Is Google’s G Suite HIPAA compliant? Can healthcare organizations and covered entities use G Suite and not be in violation of HIPAA?
Google have included a number of security and privacy features in G Suite to ensure it can be used in a manner compliant with the HIPAA Security Rule. Google have also shown their willingness to enter into business associate agreements (BAAs) with covered entities to cover G Suite. With this is mind, can we say that G Suite is HIPAA compliant? As with all technologies, even when the necessary features and settings are in place, compliance is ultimately down to the users.
Making G Suite HIPAA Compliant (Default G Suite is Not)
G Suite can be used in ways that are not HIPAA compliant, like all similar services. G Suite includes all the features necessary for it to be used in a compliant manner, but the covered entity is responsible for making sure the proper settings are active or disabled. If incorrectly configured, use of G Suite may violate HIPAA.
Signing a BAA with Google
A BAA with the service provider is almost always necessary for HIPAA compliance.
Since 2013, Google has accepted entering into BAAs so healthcare organizations could use its G Suite services, known as Google Apps at that time. BAAs should always be in place before any PHI is used, processed, or uploaded by the tool. While all settings may be correctly configured, use of the service without a BAA would be a HIPAA violation.
Signing a BAA with Google is a necessary condition, but it is not the only condition
Implementing Access Controls
Prior to PHI being used in conjunction with G Suite, all features must be set correctly through the Admin Console. Any service using PHI must have access controls in place to prevent unauthorized individuals from viewing the information. User Groups should be created to give certain users access to data while restricting others. Access logs and alerts should also be set up.
Services that are not needed should be disabled, services that do not treat PHI can be left open to all registered users, and access to services dealing with PHI can be granted solely to those who need it.
Covered entities must also secure any portable devices with access to G Suite. Should a device that can access PHI be lost or stolen, measures should be in place to prevent it from being used by unauthorized persons to view any restricted data. Use of G Suite should be protected by login details, preferably two factor authentication, and devices should lock themselves after a period of inactivity. Administrators should be able to remotely wipe any PHI stored on the device.
Google’s BAA Does Not Cover All Google Services
Only services included in the BAA can be used with PHI. Google+, Google Talk, and others are not covered by the BAA. They can therefore not be used with PHI.
If these services remain enabled, internal rules must be established to make sure PHI is not used with them. All staff members must clearly understand these rules. Specific training for using G Suite to treat PHI in a way that is compliant with HIPAA and internal rules should be provided.
Which G Suite Services are HIPAA Compliant?

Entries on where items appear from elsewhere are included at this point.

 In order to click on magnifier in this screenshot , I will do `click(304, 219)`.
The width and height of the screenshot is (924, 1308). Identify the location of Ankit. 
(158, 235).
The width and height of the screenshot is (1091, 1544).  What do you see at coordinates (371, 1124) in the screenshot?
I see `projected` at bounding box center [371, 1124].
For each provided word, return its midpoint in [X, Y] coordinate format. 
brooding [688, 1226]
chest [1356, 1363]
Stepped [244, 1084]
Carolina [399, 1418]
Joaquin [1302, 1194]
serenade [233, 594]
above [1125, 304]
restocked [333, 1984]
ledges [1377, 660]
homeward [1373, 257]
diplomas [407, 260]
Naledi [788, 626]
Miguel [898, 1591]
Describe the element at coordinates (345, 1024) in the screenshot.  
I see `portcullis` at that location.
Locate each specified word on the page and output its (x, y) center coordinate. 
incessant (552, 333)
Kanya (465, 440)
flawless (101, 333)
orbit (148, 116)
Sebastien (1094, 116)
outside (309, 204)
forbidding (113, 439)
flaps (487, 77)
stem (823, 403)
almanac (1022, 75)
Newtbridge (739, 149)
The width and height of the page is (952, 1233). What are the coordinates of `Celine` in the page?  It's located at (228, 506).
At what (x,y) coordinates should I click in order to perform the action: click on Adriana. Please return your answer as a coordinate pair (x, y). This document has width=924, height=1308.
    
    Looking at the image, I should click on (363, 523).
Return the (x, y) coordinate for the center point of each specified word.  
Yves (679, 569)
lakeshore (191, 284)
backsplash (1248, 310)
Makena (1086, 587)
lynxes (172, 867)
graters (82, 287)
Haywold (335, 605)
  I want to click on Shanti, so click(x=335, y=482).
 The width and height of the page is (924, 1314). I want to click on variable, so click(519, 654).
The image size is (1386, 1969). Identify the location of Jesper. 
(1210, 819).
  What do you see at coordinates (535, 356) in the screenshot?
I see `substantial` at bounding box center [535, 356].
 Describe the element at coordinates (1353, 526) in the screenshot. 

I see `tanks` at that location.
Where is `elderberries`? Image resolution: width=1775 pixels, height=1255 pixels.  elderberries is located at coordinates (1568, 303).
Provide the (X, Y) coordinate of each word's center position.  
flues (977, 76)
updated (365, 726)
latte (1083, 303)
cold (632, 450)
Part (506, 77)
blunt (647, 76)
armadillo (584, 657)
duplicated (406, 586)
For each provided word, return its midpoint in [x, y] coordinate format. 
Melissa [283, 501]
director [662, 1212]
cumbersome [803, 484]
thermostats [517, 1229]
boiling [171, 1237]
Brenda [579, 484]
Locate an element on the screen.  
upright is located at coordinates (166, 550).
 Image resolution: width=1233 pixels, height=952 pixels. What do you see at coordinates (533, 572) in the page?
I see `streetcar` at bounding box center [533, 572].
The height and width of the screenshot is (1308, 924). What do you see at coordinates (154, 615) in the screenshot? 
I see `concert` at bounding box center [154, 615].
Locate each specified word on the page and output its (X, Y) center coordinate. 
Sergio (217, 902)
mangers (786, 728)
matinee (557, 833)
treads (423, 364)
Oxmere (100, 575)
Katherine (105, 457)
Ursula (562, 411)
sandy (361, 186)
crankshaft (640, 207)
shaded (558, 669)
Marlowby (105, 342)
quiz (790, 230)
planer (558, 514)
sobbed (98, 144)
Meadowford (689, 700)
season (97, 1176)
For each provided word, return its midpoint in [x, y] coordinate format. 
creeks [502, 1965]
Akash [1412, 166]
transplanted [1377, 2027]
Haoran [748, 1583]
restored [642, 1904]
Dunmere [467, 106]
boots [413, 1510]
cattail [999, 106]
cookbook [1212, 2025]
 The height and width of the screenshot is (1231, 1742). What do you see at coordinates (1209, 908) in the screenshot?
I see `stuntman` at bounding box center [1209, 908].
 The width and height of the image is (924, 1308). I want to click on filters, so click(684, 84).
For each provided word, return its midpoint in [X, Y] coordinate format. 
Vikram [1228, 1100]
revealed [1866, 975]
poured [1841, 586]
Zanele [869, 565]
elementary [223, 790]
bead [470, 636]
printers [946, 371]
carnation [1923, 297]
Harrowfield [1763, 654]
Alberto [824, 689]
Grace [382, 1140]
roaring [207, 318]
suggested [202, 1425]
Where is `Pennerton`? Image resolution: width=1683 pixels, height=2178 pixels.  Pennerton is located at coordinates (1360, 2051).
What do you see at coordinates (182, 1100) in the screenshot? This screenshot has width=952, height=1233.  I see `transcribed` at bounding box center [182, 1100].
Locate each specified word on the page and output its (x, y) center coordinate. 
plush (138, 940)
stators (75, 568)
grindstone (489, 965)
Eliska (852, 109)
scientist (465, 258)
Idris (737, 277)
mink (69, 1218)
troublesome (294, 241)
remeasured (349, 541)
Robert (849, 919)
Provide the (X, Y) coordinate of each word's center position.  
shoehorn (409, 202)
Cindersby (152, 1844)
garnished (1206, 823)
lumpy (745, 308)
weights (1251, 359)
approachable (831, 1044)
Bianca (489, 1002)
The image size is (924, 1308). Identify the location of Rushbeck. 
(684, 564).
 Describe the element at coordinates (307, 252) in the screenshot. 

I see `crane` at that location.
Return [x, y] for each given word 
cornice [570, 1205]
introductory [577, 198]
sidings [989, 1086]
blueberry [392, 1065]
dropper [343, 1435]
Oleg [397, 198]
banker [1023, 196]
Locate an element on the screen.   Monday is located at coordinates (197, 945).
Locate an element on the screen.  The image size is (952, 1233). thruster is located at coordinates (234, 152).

Currently, only G Suite’s core services are included in the BAA with Google. The following G Suite services can be used to treat or share PHI:
- Gmail (Not free Gmail accounts)
- Apps Script
- Hangouts (Chat messaging only)
- Google Cloud Search
- Google Drive
For Google Drive, note that sharing should be limited to selected accounts. If not, files could be accessed online by unauthorized persons. Drives should only allow access to specific individuals or groups. Files, folders, and team names on Google Drive should not reference PHI in the titles.
Use of a free Gmail account to communicate PHI is not HIPAA compliant. One reason for this is because free Gmail email messages are scanned by third parties, leading to the potential for unauthorized access to PHI. Free Gmail accounts are not included in the G Suite BAA.
G Suite HIPAA Compliance is Based on Users
G Suite is a tool that is marketed to companies including healthcare organizations and it has been developed to include the features necessary for HIPAA compliance. However, Google note as we have above that compliance is ultimately up to the user.
Google assist organizations in configuring their accounts for HIPAA compliance and have published a G Suite HIPAA Implementation Guide that is available online.